+++ PROVIDED RECORDS +++

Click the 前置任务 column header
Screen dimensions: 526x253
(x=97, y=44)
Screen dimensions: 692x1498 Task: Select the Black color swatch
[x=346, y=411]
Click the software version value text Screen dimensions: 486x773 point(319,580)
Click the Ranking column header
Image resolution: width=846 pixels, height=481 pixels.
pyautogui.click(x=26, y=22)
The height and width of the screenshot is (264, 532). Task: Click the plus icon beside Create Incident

+++
+++ PROVIDED RECORDS +++

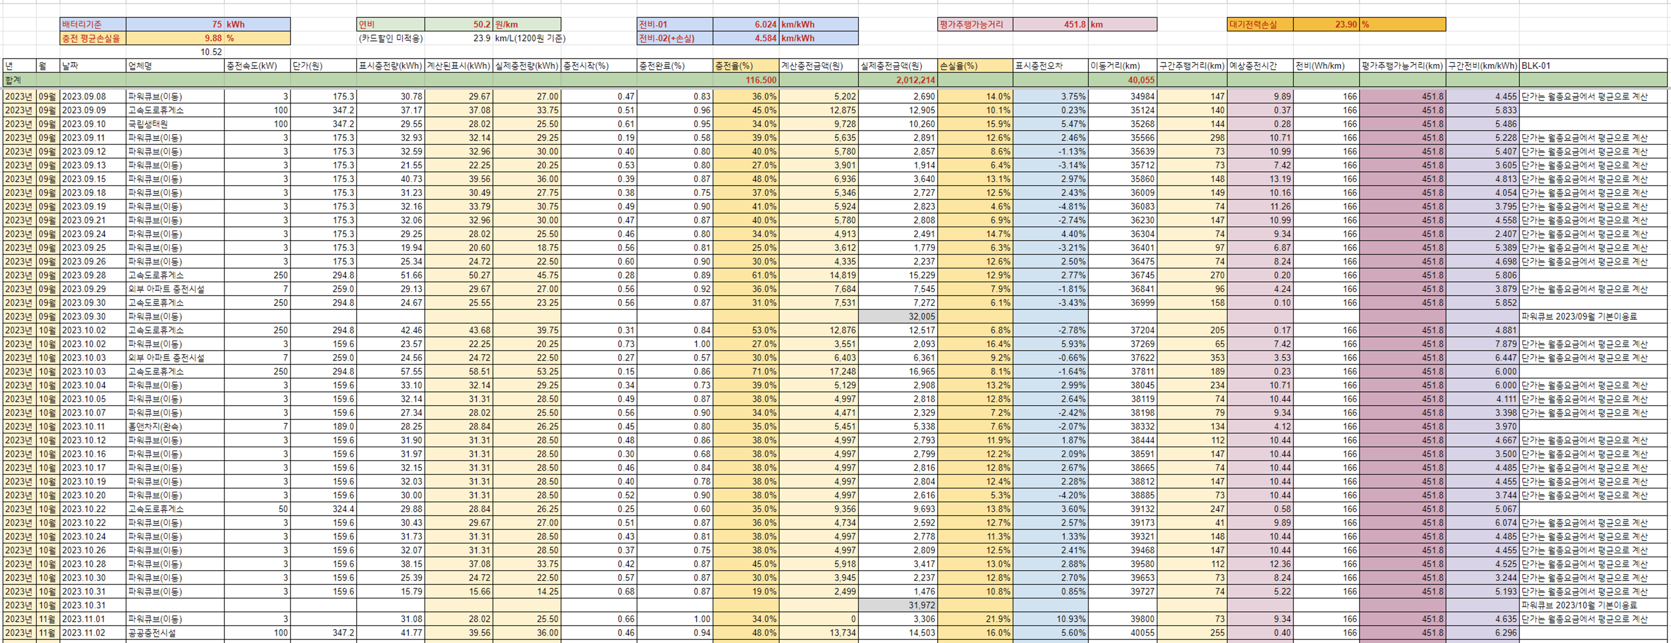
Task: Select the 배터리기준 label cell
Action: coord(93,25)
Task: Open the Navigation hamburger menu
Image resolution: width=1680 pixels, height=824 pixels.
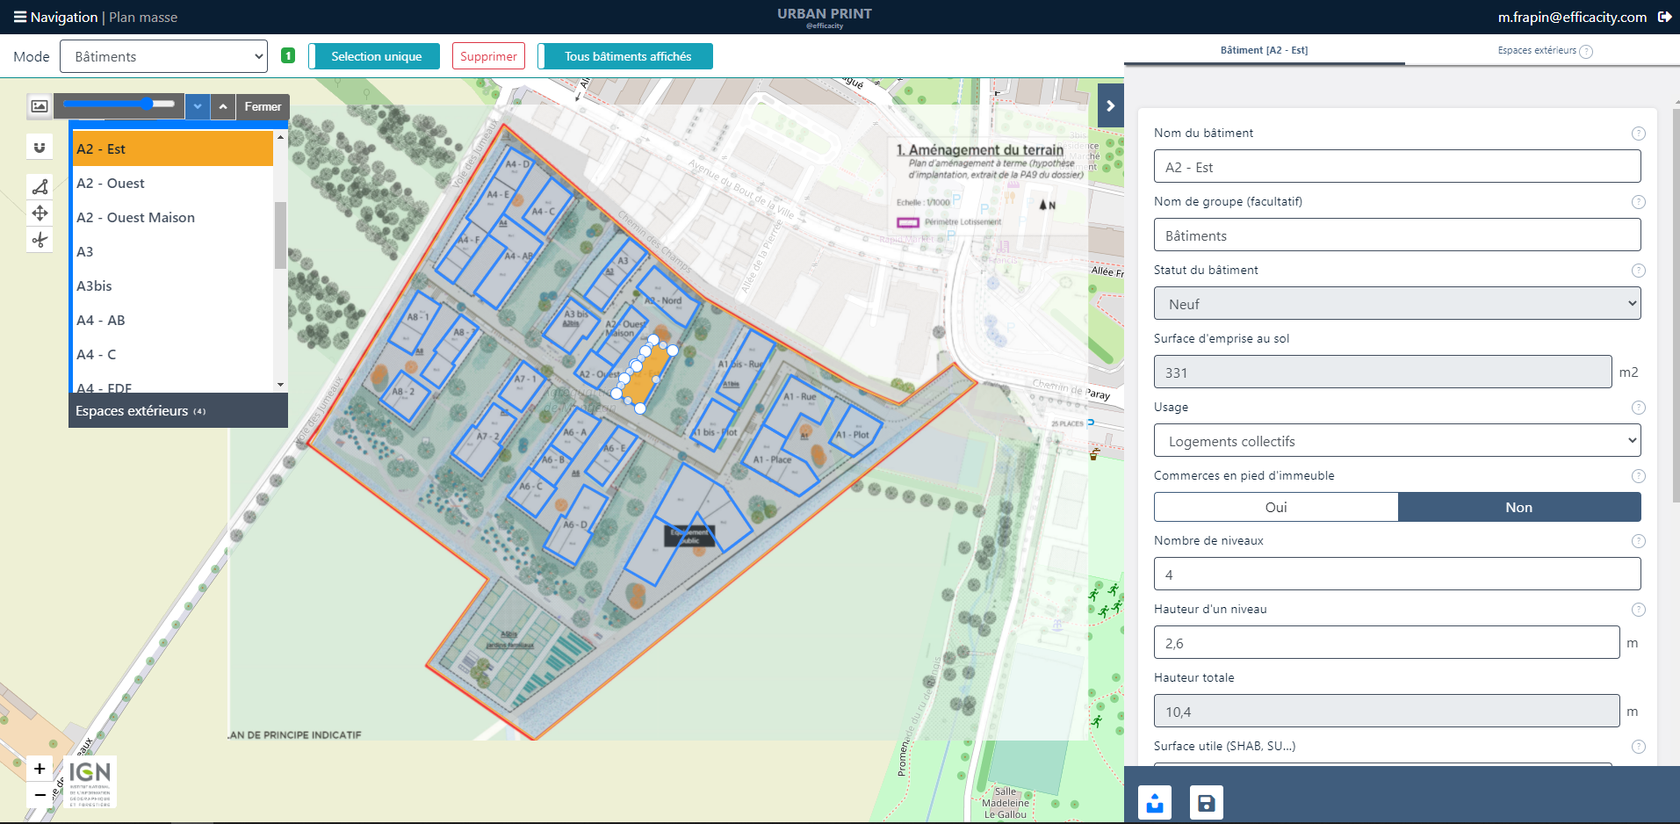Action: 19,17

+++

• DIRECTIONS:
Copy the records starting at the line containing "Click the 前置任务 column header" and ending at the line containing "pyautogui.click(x=26, y=22)", changing "Screen dimensions" to "Screen size" and leaving everything else the same.

• RESPONSE:
Click the 前置任务 column header
Screen size: 526x253
(x=97, y=44)
Screen size: 692x1498 Task: Select the Black color swatch
[x=346, y=411]
Click the software version value text Screen size: 486x773 point(319,580)
Click the Ranking column header
Image resolution: width=846 pixels, height=481 pixels.
pyautogui.click(x=26, y=22)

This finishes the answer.